# Task item:
In the text below on grid load and power quality management, translate this sentence into Spanish: "Operators today typically learn the right way by trial and error on the system."

# Text passage:
Given the ability to get customers to shift load when requested, and to do bottom up simulation it becomes possible to work with customers who have the ability to shift load to different times of the day or week. This ability to do load scheduling could have an impact on transmission and other capital expenses.

B.4.3.4 Curtailment Planning


To do proper load reduction, for either de-rated equipment or for planned outage or even to deal with load growth that has gotten ahead of system upgrades takes having data on what the loads are and what can be curtailed. In California, load curtailment has been called rolling blackouts, the best that can be done without an ability to control the demand on the system in a more granular fashion. By using curtailment planning, notice can be given in advance to the impacted customers and they have enough time to respond if they have an option in their contract to keep the power on.

B.4.3.5 Selective Load Management through Home Area Networks


With the deployment of home area networks the utility can choose to manage the load on the grid, to manage peak, to manage customer bills, to allow for a generation or transmission issue to be corrected or other reasons. This can permit, with the right equipment the reduction in the need for reserve margin in generation and for rolling reserve, the selective load management becoming a virtual power plant that is a callable and schedulable asset.

B.4.4 Power Quality Management

B.4.4.1 Power Quality Monitoring


Today for some larger customers and at select locations on the grid we are able to monitor harmonics, wave form, phase angles and other power quality indicators. The need continues to grow as large screen televisions and other consumer electronics devices are increasingly adding harmonics to the system. With the newest metering technology some power quality monitoring is built into the meter and more is on the way. While not every house needs to monitor power quality, a percentage of the meters deployed should probably have this advanced capability.

B.4.4.2 Asset Load Monitoring


With Connectivity Verification and Geo-Location information it is possible to group the devices in a tree structure that correctly shows connection points in the grid. With the ability to read intervals from the meters it is then possible to build a picture of the load that each asset (e.g. transformers, conductors, etc.) are subjected to. This allows an operator to monitor heavily loaded assets and look for ways to off load some of the demand from that asset. It also allows a maintenance planner to prioritize what maintenance should be done to maximize the reliability of the grid, as part of a reliability centered maintenance program.

B.4.4.3 Phase Balancing


One of the least talked about issues with losses in the distribution grid today is single phase load and the imbalance it can cause between the phases. These losses have seldom been measured in the grid and little study has been done of the amount of phase imbalance on the grid today. In early studies the chronic phase imbalance in several circuits that were monitored averaged over 10 percent. While correction is hard when the circuit is run as single phase laterals, in many cases there is enough load on the feeder portion of the circuit to allow rebalancing of the circuit to eliminate more than half of the chronic phase imbalance.

B.4.4.4 Load Balancing


Where there is an option to move a portion of the load from one circuit to another, the instrumentation is not always available to make good choices or to be able to forecast the load in a way that makes the movement pro-active instead of reactive. Automated feeder switches, and segmentation devices are becoming more and more common in the grid. The ability to use metering data to support the operation of these devices will only increase their value to the grid operator. Today with information only at the substation end of the circuit, it is tough to determine where on the circuit the load really is and where to position segmentation and when to activate a segmentation device when more than one is available. Operators today typically learn the right way by trial and error on the system.

# Dataset section:
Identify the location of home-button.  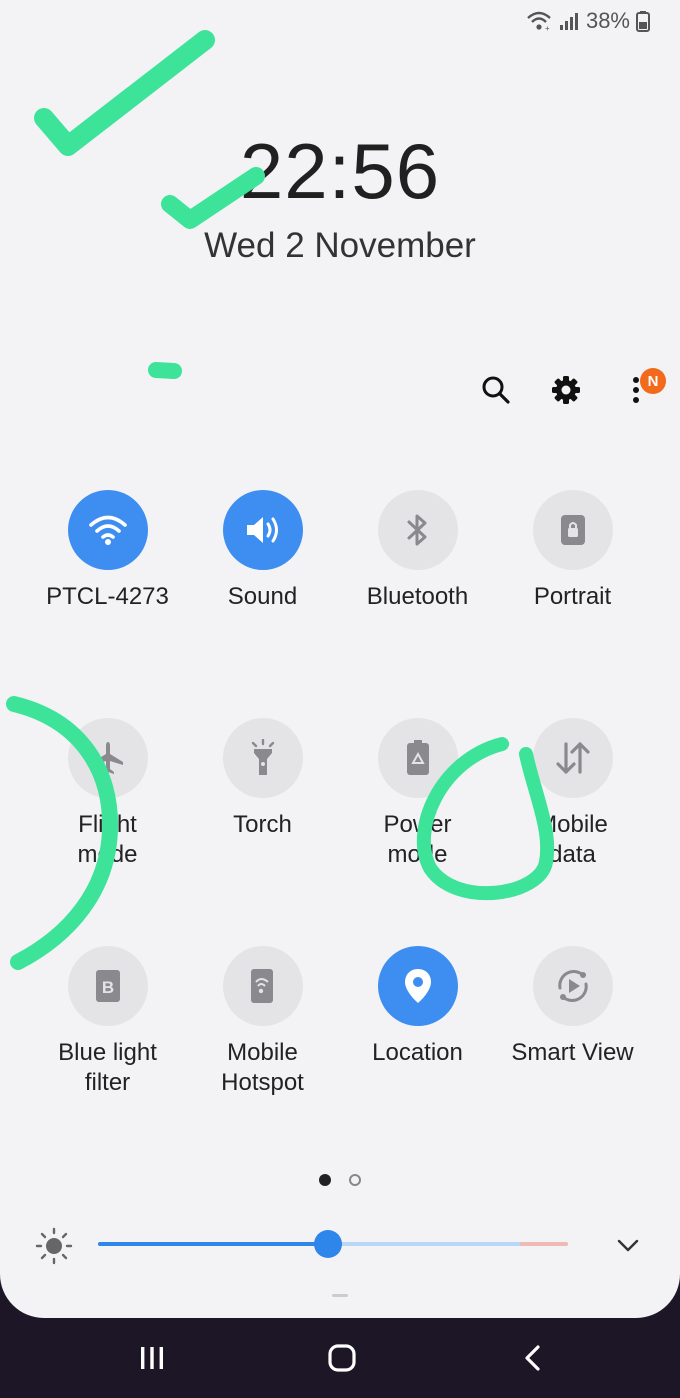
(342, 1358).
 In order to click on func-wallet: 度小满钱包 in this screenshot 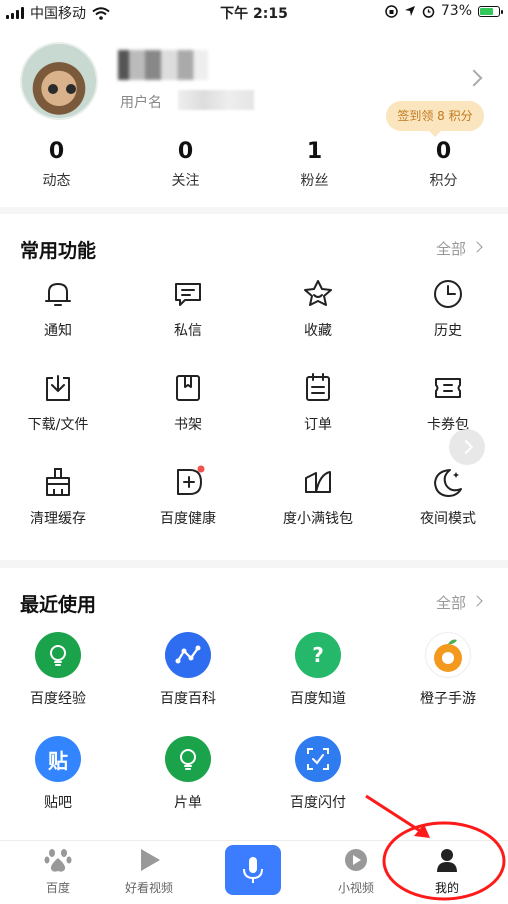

# Your solution:
Hoy en día, los operadores suelen aprender la forma correcta mediante prueba y error en el sistema.